March 27, 2008
Bids to go out to build urban oasis
Advertiser

A project first envisioned in the mid-1990s could finally get off the ground later this year.

The Gateway Greenspace - so named because it's at the end of the main downtown exit ramp from Interstate 64/77, greeting visitors as they approach the Clay Center - could be finished by the end of this year.

"We are making the final changes in the bid package," Susie Salisbury, a vice president of the Charleston Area Alliance, said Wednesday. "We hope to advertise for contractors within the next week," she said Wednesday.

Construction could begin in June, she said.

Salisbury has been waiting for that since she was director of Charleston Renaissance Corp., one of the three groups merged to form the Alliance several years ago.

Renaissance members developed the CENTRAL (short for Commercial, Economic, Neighborhood, Transportation, Recreation And Living) Redevelopment Plan in the mid-1990s, after they had completed many of the goals set in a previous plan for linking the Charleston Town Center with downtown, Salisbury said.

Among the many ideas in the CENTRAL plan was a two-acre park "between Sentz Court and Broad Street, as far north as Lewis Street." The park would feature "flower gardens, picnic areas, walking paths and lawn game areas," according to news accounts.

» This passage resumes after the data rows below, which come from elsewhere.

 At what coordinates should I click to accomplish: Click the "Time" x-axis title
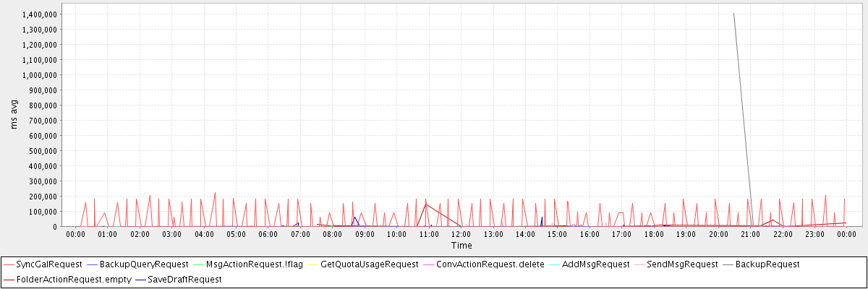click(461, 246)

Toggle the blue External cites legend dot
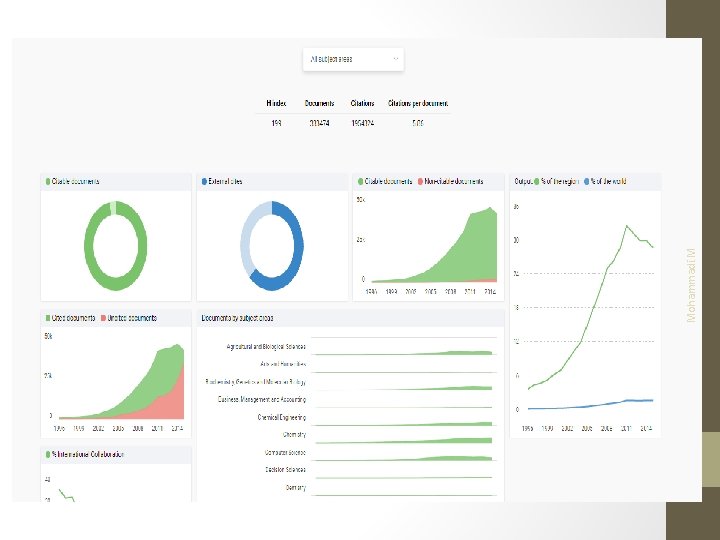pyautogui.click(x=204, y=181)
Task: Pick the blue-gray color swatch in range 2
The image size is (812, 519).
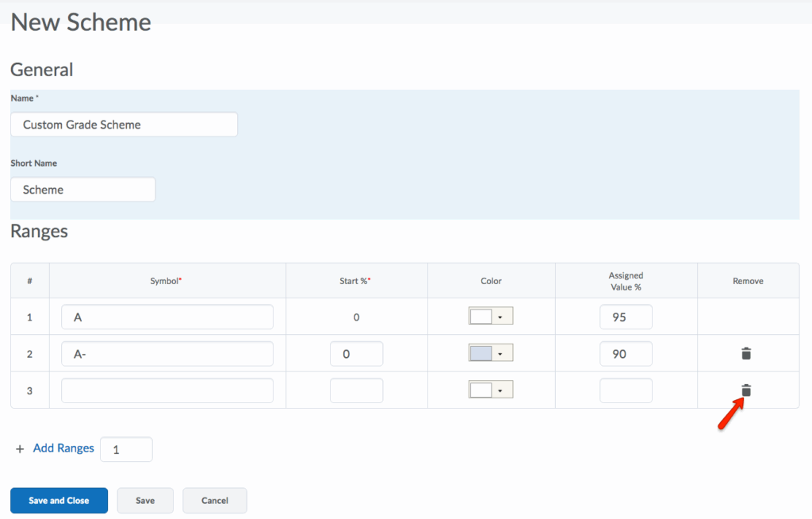Action: pyautogui.click(x=481, y=354)
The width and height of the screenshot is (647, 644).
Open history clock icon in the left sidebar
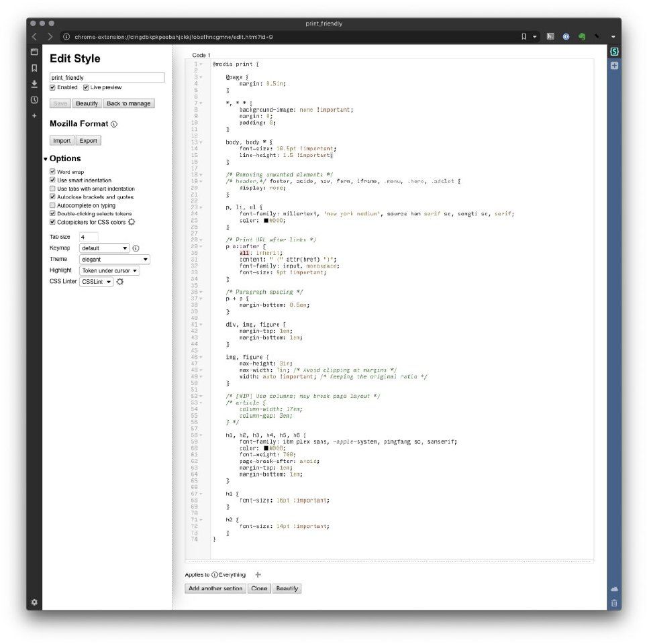pos(34,100)
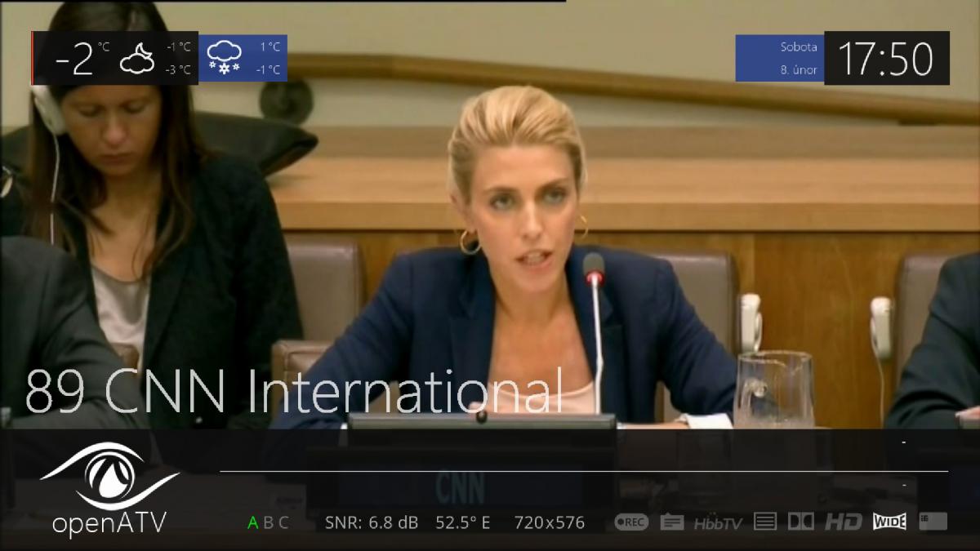Image resolution: width=980 pixels, height=551 pixels.
Task: Click the REC recording indicator icon
Action: tap(631, 522)
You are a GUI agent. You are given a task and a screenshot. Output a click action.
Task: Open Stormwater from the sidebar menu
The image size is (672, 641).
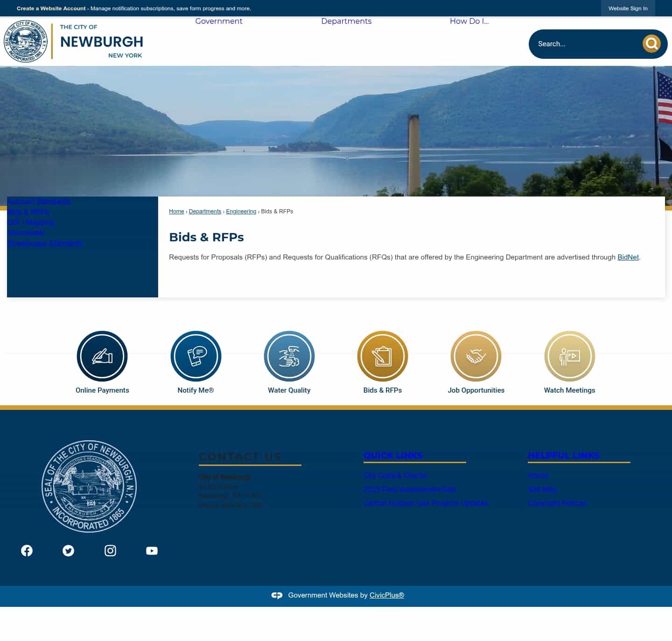pos(26,232)
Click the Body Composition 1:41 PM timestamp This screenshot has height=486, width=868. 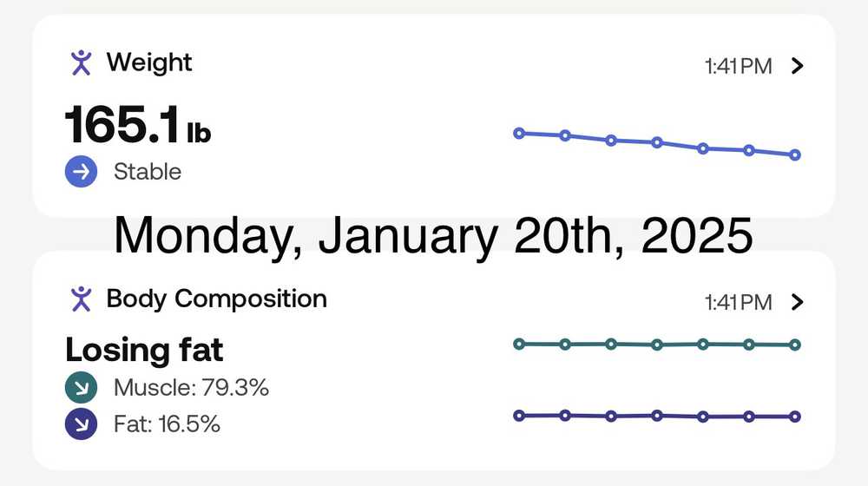[738, 303]
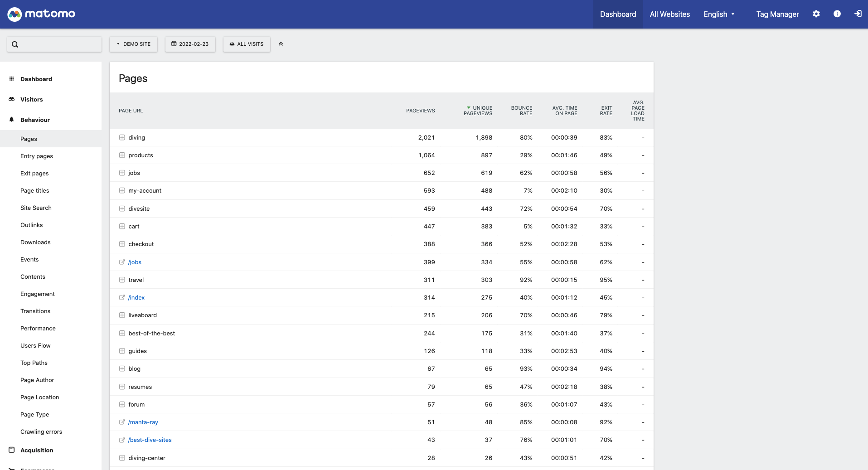Screen dimensions: 868x470
Task: Open the external link icon beside /manta-ray
Action: 122,422
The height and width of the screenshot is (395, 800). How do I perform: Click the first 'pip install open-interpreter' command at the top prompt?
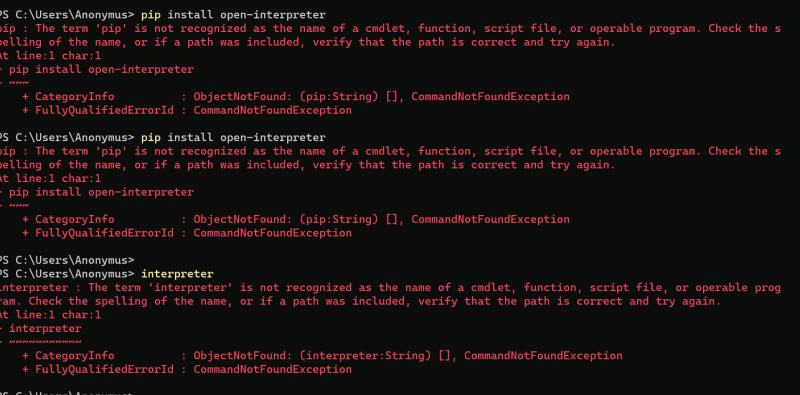[233, 15]

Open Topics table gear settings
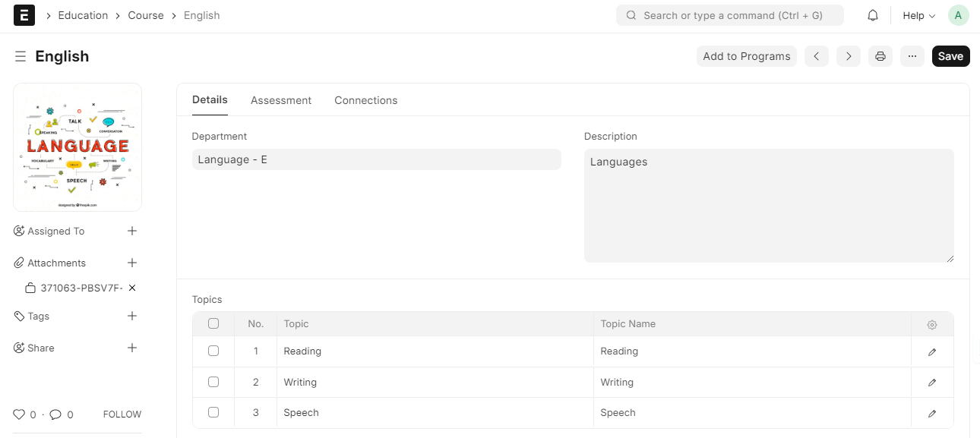932,324
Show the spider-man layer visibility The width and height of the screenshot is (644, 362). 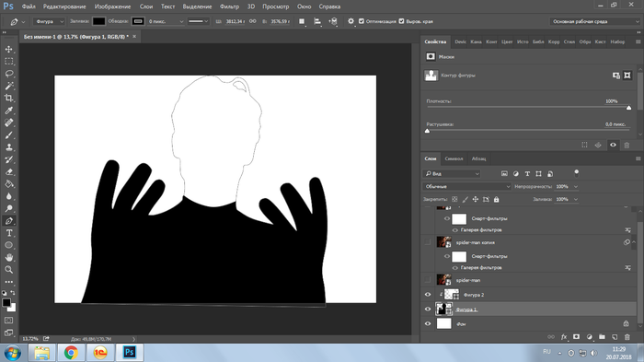(428, 280)
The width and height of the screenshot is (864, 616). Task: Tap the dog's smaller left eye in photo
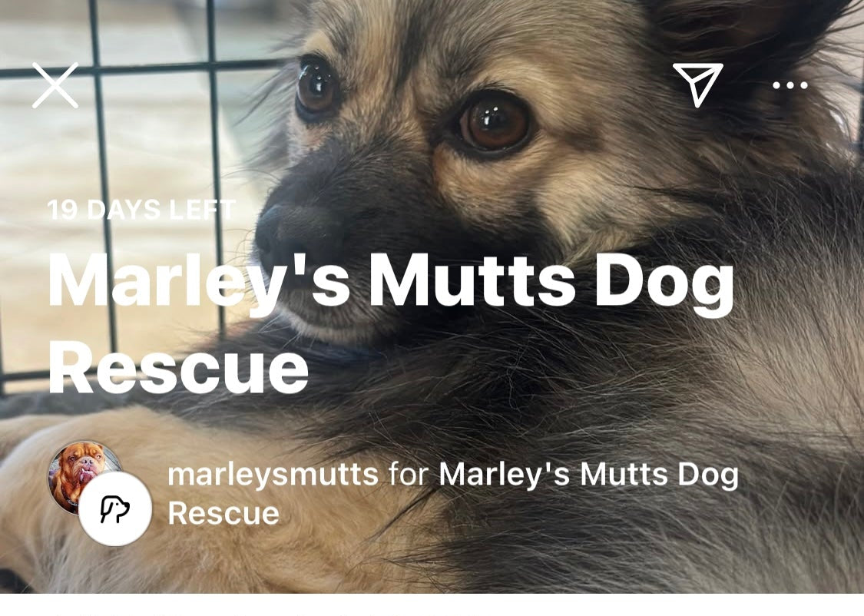[317, 88]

The concept evolved to more of an outdoor learning center with an environmental emphasis. It also shrunk to about an acre, as planners decided to focus on the four parcels closest to Washington Street and leave the Verizon building along Leon Sullivan Way.

In 1999, Charleston Urban Renewal Authority board members bought the old Motorcar Supply auto parts site for $315,000 - their contribution toward the project.

The process ground to a near halt as Barbara Selman drove a hard bargain for the last parcel - a small site on Washington Street she leased to a rental car firm.

CURA took the land through eminent domain in June 2006. A court-appointed panel awarded Selman $376,000 for the land, but she appealed and a jury gave her $591,000 last summer. She ultimately settled for $520,000 in December.